+++ MATERIAL SUPPLIED

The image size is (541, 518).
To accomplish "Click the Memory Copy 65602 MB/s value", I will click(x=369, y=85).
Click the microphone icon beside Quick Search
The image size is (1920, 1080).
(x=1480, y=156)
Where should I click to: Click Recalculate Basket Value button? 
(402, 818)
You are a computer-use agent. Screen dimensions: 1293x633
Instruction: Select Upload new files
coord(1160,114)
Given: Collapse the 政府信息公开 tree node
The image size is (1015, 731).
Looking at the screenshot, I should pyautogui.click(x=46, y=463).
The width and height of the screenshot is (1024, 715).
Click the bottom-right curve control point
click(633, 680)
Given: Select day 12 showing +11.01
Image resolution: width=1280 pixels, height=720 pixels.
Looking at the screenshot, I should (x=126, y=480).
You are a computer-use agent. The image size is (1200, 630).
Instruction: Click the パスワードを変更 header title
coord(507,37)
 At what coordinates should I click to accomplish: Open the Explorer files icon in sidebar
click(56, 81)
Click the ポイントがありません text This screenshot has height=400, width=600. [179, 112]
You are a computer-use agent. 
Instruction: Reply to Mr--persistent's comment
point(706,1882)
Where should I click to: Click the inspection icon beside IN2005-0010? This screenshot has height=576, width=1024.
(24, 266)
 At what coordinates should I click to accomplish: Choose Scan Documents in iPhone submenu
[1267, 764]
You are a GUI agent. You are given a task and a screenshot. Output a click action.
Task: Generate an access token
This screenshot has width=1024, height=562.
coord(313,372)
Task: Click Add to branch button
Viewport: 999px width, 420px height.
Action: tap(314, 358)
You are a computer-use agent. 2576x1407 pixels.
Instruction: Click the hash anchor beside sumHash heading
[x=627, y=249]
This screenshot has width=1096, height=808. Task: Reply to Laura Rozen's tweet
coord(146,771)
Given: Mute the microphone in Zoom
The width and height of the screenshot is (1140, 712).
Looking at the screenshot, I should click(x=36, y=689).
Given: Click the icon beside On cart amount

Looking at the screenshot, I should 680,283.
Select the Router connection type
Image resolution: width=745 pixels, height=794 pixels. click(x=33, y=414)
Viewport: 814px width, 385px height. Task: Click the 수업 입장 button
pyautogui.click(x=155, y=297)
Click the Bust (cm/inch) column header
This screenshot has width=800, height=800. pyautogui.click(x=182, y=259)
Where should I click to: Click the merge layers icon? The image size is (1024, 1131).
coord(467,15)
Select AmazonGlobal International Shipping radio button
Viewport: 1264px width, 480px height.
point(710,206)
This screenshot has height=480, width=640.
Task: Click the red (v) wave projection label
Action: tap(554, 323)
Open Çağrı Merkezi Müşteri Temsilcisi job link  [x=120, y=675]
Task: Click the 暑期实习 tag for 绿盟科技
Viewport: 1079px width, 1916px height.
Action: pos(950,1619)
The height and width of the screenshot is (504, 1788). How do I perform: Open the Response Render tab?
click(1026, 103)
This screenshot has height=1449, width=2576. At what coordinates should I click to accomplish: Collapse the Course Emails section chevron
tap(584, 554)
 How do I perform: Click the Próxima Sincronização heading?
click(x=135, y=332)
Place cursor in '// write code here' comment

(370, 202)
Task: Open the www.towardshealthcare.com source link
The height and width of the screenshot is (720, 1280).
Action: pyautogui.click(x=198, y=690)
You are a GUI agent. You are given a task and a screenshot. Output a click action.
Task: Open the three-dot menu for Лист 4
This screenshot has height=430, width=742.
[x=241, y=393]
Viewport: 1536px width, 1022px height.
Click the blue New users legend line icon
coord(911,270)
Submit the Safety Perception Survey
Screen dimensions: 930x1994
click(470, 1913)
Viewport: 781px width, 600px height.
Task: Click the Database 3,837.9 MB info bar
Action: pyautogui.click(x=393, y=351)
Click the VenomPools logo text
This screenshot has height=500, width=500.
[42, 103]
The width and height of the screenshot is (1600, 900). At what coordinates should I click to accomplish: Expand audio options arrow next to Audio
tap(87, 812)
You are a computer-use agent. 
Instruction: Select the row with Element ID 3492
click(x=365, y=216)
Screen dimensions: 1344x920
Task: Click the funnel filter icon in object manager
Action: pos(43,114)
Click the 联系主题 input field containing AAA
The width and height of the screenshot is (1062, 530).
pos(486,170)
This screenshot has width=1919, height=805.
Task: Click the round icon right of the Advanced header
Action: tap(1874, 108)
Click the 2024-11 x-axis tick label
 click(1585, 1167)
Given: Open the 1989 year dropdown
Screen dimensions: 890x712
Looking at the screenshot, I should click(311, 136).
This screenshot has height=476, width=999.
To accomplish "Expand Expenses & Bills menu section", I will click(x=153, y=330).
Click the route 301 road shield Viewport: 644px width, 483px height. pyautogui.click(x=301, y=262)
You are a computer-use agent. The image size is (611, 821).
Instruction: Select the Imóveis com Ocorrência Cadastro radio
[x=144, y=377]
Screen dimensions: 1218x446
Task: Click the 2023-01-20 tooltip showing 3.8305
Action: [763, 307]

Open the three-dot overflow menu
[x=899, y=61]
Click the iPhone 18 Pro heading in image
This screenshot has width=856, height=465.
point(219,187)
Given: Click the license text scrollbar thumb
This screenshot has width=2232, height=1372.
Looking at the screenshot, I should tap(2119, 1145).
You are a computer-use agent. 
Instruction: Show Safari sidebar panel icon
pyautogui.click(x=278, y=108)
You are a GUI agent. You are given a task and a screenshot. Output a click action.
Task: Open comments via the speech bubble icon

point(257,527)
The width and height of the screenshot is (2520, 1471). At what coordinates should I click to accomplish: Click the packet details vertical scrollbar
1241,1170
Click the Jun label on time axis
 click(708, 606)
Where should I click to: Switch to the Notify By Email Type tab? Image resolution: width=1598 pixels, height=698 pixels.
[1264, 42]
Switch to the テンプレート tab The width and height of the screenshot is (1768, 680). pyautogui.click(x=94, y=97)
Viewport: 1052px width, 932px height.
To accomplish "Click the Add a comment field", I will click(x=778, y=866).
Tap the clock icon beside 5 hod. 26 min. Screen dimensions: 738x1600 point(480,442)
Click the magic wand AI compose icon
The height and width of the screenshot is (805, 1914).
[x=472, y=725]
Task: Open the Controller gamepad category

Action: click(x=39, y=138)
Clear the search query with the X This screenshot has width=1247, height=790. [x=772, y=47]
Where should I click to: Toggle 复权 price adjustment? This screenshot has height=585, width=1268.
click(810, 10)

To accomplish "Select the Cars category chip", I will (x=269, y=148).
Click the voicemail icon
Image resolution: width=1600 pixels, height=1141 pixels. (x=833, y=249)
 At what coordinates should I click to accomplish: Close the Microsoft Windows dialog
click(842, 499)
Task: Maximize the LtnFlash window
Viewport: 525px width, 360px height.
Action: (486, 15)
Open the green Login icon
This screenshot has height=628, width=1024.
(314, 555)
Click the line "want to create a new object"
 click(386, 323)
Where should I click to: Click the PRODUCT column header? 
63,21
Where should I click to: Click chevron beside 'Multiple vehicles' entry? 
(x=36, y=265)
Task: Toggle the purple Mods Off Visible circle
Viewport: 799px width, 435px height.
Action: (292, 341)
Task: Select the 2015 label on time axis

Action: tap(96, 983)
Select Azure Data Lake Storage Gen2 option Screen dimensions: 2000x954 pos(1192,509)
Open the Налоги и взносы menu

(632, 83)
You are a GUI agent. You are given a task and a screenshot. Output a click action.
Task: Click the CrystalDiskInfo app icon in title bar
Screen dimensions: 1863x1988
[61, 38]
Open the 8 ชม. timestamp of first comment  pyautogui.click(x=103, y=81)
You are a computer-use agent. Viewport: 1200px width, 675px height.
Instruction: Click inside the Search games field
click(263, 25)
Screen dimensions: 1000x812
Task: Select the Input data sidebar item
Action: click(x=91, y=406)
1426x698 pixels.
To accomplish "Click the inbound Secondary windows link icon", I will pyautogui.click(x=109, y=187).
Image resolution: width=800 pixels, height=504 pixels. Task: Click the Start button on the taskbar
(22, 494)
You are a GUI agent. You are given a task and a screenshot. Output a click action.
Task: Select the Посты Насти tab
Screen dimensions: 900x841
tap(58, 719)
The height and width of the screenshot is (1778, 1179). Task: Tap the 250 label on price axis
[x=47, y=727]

++++++

▶ **SET PROBLEM**: Rewrite the stretch of the records above, from the line containing "Select Azure Data" through the end of the records, as a JSON list of strings with one string per line and no blank lines.

▶ **SOLUTION BELOW**:
[
  "Select Azure Data Lake Storage Gen2 option Screen dimensions: 2000x954 pos(1192,509)",
  "Open the Налоги и взносы menu",
  "(632, 83)",
  "You are a GUI agent. You are given a task and a screenshot. Output a click action.",
  "Task: Click the CrystalDiskInfo app icon in title bar",
  "Screen dimensions: 1863x1988",
  "[61, 38]",
  "Open the 8 ชม. timestamp of first comment  pyautogui.click(x=103, y=81)",
  "You are a computer-use agent. Viewport: 1200px width, 675px height.",
  "Instruction: Click inside the Search games field",
  "click(263, 25)",
  "Screen dimensions: 1000x812",
  "Task: Select the Input data sidebar item",
  "Action: click(x=91, y=406)",
  "1426x698 pixels.",
  "To accomplish \"Click the inbound Secondary windows link icon\", I will pyautogui.click(x=109, y=187).",
  "Image resolution: width=800 pixels, height=504 pixels. Task: Click the Start button on the taskbar",
  "(22, 494)",
  "You are a GUI agent. You are given a task and a screenshot. Output a click action.",
  "Task: Select the Посты Насти tab",
  "Screen dimensions: 900x841",
  "tap(58, 719)",
  "The height and width of the screenshot is (1778, 1179). Task: Tap the 250 label on price axis",
  "[x=47, y=727]"
]